In this section, the paper will consider solutions to the large service delay caused by the limited computing resources of the Serveless platform, including CPU and memory, as well as solutions to reduce costs. The paper investigated the design of methods including data segmentation, distributed processing, model partitioning strategies, and data transmission.

The paper first consider ways to reduce the cost of inference services - Chahal et al. [5] Proposed hybrid cloud approach, which utilizes on-premises infrastructure and cloud services to dynamically adjust resource allocation for greater flexibility, scalability, and cost effectiveness.

The paper also learned that the FSD-Inference [6] inference system achieves efficient parallelization of the full connection layer while maintaining high performance under sporadic workloads, and introduces serverless point-to-point data communication as a solution. Furthermore, Gillis [7] has a model service system based on serverless architecture, which performs coarse-grained model partitioning to reduce communication between the main function and sub-functions, thereby avoiding frequent synchronization with other functions.

The paper also learned about the strategies for model partitioning in the serverless framework design for fast and cost-effective deep learning model training implemented by FuncPipe [8]. The goal of model parallelization is to minimize the processing time of one batch, but the goal in this algorithm framework is to minimize the processing of multiple microbatches in the iteration, improve the flexibility of resource allocation and lower cloud costs, and improve the resource utilization of traditional server-based model parallel distributed training.

Fu Y et al [9], as the first team to implement large-scale language model migration in a serverless inference system, solves the problem of unpredictable inference delay when dealing with large-scale data models. Cloud computing provides a solid foundation for flexible on-demand provisioning to meet the growing demand for complex services. However, as applications grow in size, the centralized client-server approach used in cloud computing increasingly limits the scalability of applications. But, multi-view detection model (MvDet) [10], a real world multi-view detection model implemented by FastFL C/C++ high-performance edge inference framework, can realize the hyper-scalability of serverless computing.

3. Method

/word/media/image1.png

Figure 1. Framework Diagram of Deep Learning Model Inference System Based on Serverless Platform

The paper have designed a distributed inference system for deep learning models based on Aliyun Cloud Function which is a serverless platform. It takes advantage of the elastic and dynamic changes in computing resources and billing methods of the serverless platform, and at the same time overcomes the problems of the limitations on computing resources, including CPU and memory, which results in enormous inference latency.

3.1. The Basic Framework

As shown in figure1, the task of the framework is to receive the user’s requests for inference, then divide the data according to the pre-designed distributed inference plan, complete the inference task in a parallel way, and finally return the inference result to the user.

The paper adopt a coarse-grained parallelization strategy to deal with the huge communication costs between the functions on the serverless platform. Specifically, the paper merge some of the element-wise layers that can be parallelized such as convolutional layers and pooling layers into a layer group, and do the data partition and parallelization on layer groups to reduce the total communication cost.

### SUPPLIED DATA
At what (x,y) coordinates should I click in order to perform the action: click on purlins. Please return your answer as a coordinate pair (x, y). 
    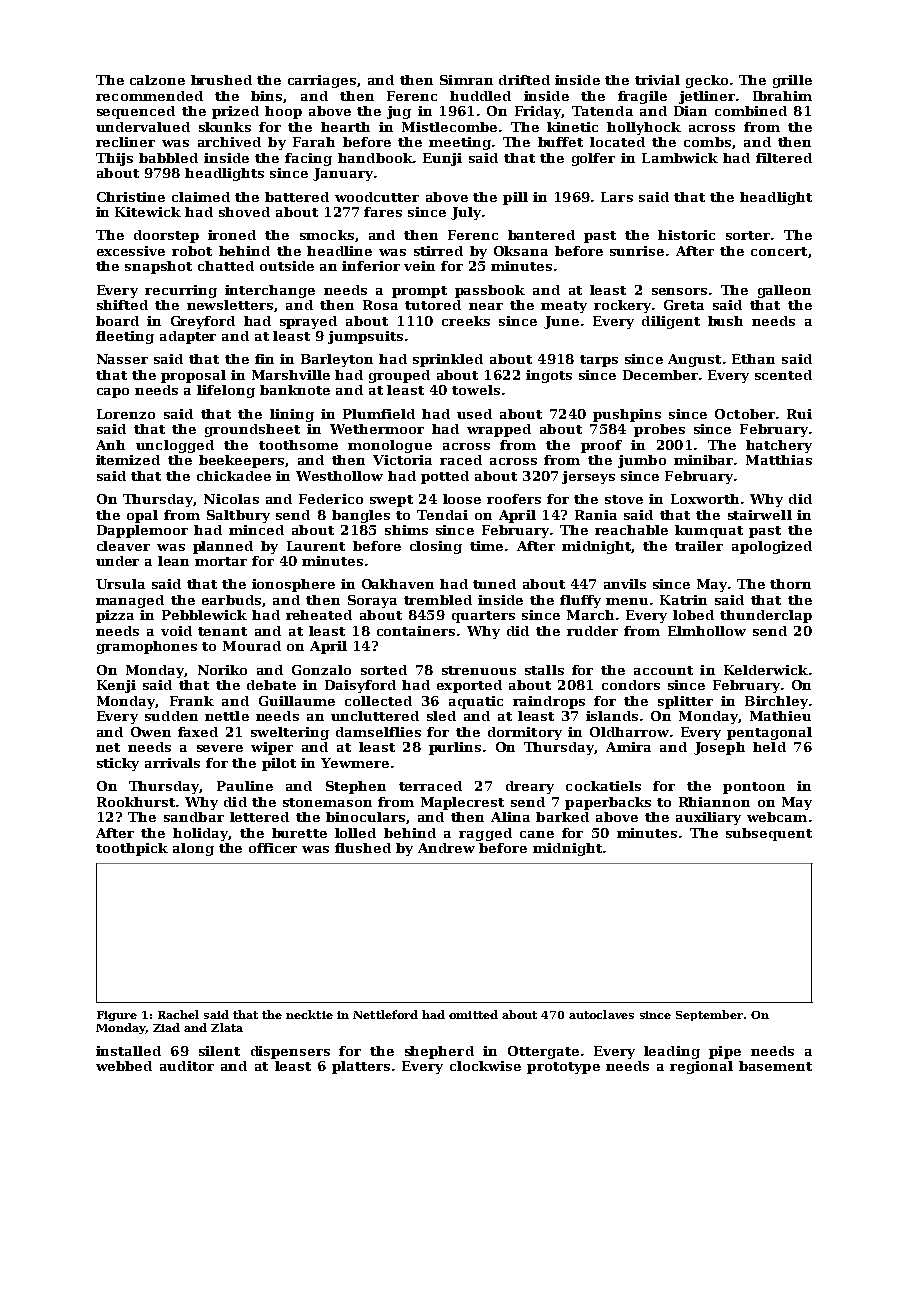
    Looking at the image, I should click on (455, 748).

---

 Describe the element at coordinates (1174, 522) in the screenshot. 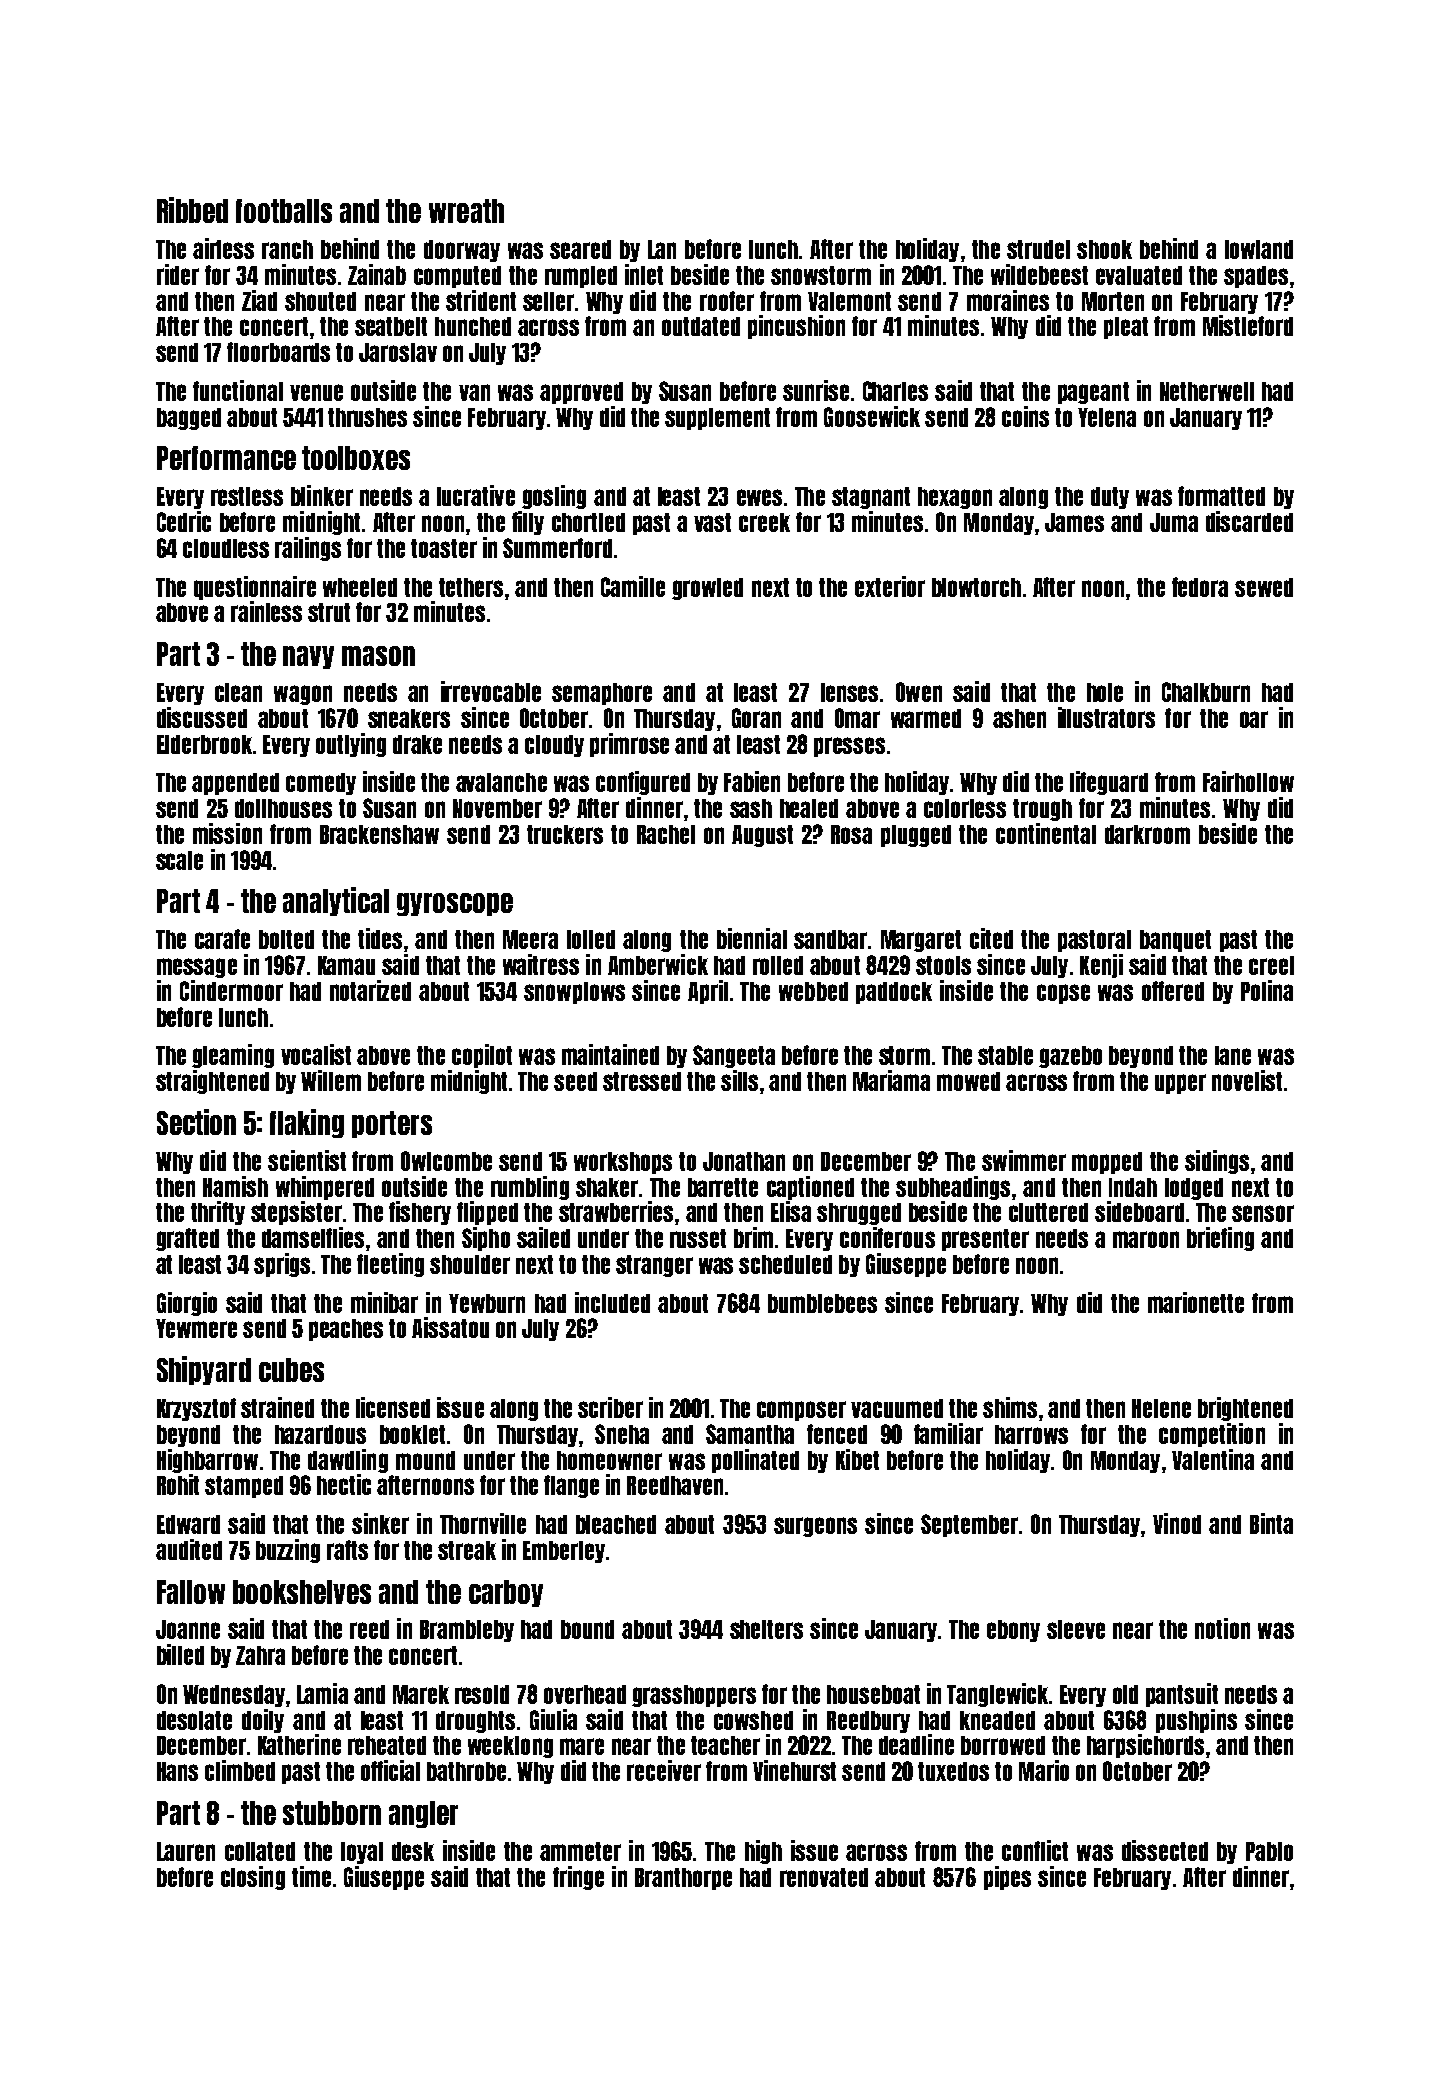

### EXERCISES
1. Decide whether each statement agrees with the excerpt on serverless deep learning inference. Answer yes or no for each, and quote the deciding words from the excerpt.
(a) Gillis performs fine-grained model partitioning.
(b) The system described under "3. Method" is built on Aliyun Cloud Function.
(c) Convolutional layers and pooling layers are merged into a layer group.
2. In the excerpt on serverless deep learning inference, what does the FSD-Inference system introduce as a solution?
3. Pick up the excerpt on serverless deep learning inference at the point where it stops, and continue it in the same style.
None of the entries is needed here.

### WRITTEN RESPONSES
1.
(a) No: "performs coarse-grained model partitioning to reduce communication between the main function and sub-functions"
(b) Yes: "a distributed inference system for deep learning models based on Aliyun Cloud Function which is a serverless platform"
(c) Yes: "merge some of the element-wise layers that can be parallelized such as convolutional layers and pooling layers into a layer group"

2. Serverless point-to-point data communication.

3.
3.1.1. Functions. The service consists of 3 functions that are handler, master, and worker.

3.1.2. Handler. The handler is the entrance of the inference service, and it processes the HTTP requests from users. It provides a public API that allows users to send requests and data. After receiving data, the handler function saves the data into an OSS bucket, then sends a request to the master function through an internal API and starts the main procedure of the inference.

3.1.3. Master. The master function is the coordinator of the whole inference process and undertakes several key tasks. Firstly, according to the pre-designed parallelization plan based on the specific model, the master function generates a data partition plan for each layer group. Then, it divides the data and forks the corresponding number of worker nodes. The master saves the divided data into the OSS bucket for the workers to read. During the inference procedure of the workers, the master waits for them to complete. After that, the master merges the parts of the results from the workers and goes to the next parallelized or serial step according to the inference plan. For the non-element-wise layers that can’t be parallelized, the master would process them directly. Therefore, compared to the workers, the master needs more CPU and memory resources.

3.1.4. Worker. The worker functions are the nodes that do the parallelized inference tasks. After being awakened by the master, a worker would obtain a unique node number and it would get the corresponding data file from the OSS bucket for itself. Then, it does the inference for the data and saves the inference result back to the OSS bucket.

After completing the inference procedure above, the master node returns the inference result to the handler, and the handler returns the result to the user by HTTP response which is the end of the whole inference service procedure.

3.2. Method of data partitioning

As for the method of dividing data for the distributed inference, the former researcher Gillis[1] mentioned 2 possible ways which are dividing by the data’s shape and dividing by the data channels. Considering the characteristics of current deep learning platforms such as PyTorch, the paper think dividing by the shape of the data is more realistic. As shown in figure2(a), our method divides the input data equally according to its length and width. Since the parallelized inference involves convolutional layers, it is necessary to consider the dependencies of the output elements on the input elements. To achieve this goal, the paper designed a bottom-up method as shown in figure2(b), which automatically computes the range of the input elements on which the output elements. The algorithm takes the parameters of the convolutional layers, more specifically, the stride, padding, and the shape of the convolution kernel, and makes a mapping from the output elements to the input elements.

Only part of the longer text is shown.